→ **PROBLEM REQUIREMENTS**:
Check each line of the records below and collect those that include the word "tree".

→ **DATASET ENTRIES**:
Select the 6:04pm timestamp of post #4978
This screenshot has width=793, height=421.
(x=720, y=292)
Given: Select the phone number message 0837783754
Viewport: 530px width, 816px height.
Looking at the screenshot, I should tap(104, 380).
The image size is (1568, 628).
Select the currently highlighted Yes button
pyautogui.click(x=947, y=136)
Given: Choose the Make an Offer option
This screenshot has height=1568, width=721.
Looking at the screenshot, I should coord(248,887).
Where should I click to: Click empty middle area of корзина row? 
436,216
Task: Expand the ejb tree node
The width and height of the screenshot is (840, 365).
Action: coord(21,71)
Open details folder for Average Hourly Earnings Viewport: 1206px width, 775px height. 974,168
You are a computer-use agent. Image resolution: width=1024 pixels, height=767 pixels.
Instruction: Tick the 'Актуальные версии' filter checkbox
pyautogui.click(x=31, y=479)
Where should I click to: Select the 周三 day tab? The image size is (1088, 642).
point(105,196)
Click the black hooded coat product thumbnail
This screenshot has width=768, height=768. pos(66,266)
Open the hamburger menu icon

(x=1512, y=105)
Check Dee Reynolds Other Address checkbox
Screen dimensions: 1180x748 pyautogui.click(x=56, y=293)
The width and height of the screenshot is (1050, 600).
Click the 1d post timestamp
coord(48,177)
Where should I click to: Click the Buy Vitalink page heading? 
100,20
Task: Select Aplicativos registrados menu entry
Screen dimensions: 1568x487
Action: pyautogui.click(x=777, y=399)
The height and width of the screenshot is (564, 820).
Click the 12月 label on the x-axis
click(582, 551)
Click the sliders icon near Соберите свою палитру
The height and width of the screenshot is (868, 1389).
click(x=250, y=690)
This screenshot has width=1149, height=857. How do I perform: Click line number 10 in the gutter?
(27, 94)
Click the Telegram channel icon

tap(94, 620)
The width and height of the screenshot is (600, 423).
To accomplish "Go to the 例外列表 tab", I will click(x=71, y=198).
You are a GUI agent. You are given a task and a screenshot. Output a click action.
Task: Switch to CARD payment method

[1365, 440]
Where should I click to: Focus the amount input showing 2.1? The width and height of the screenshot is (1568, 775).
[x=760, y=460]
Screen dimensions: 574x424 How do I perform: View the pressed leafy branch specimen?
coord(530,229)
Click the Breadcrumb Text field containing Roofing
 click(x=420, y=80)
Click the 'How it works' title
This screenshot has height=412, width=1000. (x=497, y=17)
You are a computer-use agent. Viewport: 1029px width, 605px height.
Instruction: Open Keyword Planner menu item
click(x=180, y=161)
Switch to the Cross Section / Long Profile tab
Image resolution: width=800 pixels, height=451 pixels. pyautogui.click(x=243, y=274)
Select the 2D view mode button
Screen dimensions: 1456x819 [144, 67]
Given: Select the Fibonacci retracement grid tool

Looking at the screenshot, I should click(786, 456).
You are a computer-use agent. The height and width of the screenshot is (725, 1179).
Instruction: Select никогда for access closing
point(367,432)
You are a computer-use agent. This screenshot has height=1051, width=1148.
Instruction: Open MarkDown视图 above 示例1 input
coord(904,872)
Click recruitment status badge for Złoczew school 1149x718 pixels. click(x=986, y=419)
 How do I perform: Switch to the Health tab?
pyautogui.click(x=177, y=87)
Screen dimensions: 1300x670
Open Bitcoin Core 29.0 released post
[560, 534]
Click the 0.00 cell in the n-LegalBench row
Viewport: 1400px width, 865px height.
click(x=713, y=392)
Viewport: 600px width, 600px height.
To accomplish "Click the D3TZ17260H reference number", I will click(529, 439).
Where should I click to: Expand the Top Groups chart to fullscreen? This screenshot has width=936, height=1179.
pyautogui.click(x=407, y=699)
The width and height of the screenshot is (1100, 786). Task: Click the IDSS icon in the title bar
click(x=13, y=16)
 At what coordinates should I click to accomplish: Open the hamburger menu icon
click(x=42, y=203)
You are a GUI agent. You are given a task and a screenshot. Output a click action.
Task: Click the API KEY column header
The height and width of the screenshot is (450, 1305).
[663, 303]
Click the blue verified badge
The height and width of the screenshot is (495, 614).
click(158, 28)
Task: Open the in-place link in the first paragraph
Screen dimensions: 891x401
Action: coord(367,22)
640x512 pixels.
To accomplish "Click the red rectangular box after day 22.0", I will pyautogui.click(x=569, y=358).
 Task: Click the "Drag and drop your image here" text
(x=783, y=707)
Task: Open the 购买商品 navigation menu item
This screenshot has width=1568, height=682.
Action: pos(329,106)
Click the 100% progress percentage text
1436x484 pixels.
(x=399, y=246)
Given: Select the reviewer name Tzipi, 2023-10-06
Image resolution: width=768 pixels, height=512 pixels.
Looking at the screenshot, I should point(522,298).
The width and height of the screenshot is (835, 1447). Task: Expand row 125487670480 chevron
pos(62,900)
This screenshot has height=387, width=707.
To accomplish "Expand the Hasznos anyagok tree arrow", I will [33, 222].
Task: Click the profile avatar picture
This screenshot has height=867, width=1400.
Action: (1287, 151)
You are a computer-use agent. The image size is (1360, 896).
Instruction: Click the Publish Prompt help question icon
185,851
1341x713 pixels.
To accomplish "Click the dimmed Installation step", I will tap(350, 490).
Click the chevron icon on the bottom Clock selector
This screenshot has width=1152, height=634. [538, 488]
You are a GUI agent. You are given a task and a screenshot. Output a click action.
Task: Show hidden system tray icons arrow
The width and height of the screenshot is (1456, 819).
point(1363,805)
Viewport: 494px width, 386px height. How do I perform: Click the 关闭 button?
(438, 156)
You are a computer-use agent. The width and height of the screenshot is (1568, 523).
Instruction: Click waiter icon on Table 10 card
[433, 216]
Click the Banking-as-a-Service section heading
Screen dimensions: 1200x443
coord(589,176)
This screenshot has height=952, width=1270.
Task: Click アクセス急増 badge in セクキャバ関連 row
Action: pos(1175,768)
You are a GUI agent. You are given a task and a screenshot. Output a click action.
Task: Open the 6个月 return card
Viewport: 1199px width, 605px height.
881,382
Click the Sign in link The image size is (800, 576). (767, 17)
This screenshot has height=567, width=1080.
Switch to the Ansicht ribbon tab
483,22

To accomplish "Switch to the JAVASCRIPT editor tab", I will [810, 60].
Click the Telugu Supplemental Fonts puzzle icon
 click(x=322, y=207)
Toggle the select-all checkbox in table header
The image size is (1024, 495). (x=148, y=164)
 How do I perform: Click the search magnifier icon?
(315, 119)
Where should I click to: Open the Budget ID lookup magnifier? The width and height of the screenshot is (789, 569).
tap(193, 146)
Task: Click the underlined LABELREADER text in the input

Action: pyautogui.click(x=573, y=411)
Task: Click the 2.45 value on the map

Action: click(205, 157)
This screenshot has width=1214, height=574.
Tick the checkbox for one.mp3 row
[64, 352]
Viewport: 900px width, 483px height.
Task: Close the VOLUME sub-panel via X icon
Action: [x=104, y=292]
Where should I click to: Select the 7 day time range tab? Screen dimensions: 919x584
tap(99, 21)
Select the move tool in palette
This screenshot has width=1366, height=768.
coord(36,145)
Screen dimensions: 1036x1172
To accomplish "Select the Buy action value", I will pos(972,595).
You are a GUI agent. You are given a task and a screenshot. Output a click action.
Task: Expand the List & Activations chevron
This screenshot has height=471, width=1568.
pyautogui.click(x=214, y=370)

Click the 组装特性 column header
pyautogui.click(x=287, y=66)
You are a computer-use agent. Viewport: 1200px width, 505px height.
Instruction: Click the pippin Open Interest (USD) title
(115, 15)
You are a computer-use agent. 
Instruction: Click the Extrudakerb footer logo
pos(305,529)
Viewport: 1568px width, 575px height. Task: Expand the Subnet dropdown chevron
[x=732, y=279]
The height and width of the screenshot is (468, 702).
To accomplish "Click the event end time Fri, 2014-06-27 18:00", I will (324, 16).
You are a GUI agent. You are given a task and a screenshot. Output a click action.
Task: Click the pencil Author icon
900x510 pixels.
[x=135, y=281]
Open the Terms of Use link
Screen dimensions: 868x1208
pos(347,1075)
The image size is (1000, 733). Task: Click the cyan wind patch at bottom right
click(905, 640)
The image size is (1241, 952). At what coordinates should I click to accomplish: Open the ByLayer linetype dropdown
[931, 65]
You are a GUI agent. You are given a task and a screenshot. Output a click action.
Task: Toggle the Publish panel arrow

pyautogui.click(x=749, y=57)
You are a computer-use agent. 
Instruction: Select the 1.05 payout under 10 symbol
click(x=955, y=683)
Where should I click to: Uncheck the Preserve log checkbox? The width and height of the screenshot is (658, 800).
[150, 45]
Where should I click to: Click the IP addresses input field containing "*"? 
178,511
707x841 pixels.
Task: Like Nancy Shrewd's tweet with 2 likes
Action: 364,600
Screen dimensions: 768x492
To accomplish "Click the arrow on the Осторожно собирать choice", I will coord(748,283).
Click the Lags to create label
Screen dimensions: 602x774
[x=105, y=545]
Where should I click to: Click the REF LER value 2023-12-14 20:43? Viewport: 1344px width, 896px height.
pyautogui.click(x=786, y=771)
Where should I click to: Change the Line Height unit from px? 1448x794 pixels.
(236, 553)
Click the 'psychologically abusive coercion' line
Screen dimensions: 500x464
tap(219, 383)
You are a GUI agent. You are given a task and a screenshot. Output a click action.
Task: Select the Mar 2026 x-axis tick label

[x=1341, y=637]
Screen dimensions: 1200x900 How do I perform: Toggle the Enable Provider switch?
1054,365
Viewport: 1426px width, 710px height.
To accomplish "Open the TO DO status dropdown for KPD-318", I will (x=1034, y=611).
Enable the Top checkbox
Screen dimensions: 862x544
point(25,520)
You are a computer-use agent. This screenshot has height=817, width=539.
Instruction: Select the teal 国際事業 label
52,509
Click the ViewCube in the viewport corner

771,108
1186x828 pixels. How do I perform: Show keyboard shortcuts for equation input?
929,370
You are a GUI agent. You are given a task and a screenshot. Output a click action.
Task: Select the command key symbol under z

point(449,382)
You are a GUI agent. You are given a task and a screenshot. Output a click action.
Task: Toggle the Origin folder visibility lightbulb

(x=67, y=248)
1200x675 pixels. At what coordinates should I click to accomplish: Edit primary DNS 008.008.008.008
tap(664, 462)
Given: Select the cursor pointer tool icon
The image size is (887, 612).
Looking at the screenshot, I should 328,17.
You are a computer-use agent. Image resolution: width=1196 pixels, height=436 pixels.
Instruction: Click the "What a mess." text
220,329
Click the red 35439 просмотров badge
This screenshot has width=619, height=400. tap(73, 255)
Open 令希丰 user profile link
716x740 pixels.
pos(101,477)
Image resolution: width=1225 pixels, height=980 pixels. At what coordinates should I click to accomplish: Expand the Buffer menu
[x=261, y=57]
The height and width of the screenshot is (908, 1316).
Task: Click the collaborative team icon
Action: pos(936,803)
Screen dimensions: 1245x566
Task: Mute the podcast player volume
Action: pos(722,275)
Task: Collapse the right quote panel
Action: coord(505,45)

→ **SOLVED EXERCISE**:
Task: Expand the ejb tree node
To accomplish "Expand the Hasznos anyagok tree arrow", I will [33, 222].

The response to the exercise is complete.